> EXERCISE DESCRIPTION:
Beginning with the first line of the data below, set down each line exactly through the line that contains "Task: Open help".

> GIVEN RECORDS:
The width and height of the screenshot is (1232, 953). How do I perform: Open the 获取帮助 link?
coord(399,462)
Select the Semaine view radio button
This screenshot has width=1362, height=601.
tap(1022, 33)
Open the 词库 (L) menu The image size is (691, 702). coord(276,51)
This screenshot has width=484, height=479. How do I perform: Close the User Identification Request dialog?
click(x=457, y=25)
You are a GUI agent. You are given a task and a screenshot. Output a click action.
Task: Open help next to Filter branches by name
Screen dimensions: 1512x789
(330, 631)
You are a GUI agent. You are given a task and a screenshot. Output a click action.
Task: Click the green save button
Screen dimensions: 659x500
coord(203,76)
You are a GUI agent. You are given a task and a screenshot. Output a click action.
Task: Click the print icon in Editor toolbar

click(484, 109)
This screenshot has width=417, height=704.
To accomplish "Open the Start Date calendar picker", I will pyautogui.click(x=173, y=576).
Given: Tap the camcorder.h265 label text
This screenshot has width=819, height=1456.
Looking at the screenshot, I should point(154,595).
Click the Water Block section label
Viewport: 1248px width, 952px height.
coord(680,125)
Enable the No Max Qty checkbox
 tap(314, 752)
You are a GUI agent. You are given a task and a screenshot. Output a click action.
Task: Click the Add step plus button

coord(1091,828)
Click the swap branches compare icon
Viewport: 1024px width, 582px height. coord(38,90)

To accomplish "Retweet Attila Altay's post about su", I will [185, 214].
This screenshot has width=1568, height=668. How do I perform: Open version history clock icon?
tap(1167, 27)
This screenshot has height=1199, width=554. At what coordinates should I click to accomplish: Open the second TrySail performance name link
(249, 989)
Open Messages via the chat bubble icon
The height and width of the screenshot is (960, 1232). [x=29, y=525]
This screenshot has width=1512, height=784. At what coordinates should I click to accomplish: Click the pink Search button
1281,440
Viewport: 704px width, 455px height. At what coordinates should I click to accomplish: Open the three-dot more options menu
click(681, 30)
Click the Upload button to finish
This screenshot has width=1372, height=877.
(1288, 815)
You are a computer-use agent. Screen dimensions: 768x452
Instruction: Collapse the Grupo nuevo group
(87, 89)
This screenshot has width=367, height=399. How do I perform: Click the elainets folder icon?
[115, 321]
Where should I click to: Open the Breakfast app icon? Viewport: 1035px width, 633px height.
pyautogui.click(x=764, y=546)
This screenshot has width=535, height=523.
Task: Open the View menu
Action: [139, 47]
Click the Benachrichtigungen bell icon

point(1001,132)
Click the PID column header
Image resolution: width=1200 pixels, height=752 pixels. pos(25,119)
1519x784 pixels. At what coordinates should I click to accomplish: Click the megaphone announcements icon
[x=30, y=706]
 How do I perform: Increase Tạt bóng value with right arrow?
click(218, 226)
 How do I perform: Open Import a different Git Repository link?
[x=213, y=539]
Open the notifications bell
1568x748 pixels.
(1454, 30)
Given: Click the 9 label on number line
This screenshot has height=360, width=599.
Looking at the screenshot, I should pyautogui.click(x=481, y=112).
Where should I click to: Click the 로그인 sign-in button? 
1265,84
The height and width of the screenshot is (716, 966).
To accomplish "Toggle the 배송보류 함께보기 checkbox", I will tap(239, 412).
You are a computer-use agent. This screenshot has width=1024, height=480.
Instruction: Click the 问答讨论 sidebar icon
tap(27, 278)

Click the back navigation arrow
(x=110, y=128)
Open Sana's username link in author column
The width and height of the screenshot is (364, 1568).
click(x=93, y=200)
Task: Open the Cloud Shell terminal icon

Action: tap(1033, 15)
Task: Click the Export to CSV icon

> SOLVED PROBLEM:
The width and height of the screenshot is (1232, 953). How do I perform: Open the 获取帮助 link?
coord(399,462)
Select the Semaine view radio button
This screenshot has width=1362, height=601.
tap(1022, 33)
Open the 词库 (L) menu The image size is (691, 702). coord(276,51)
This screenshot has width=484, height=479. How do I perform: Close the User Identification Request dialog?
click(x=457, y=25)
You are a GUI agent. You are given a task and a screenshot. Output a click action.
Task: Open help next to Filter branches by name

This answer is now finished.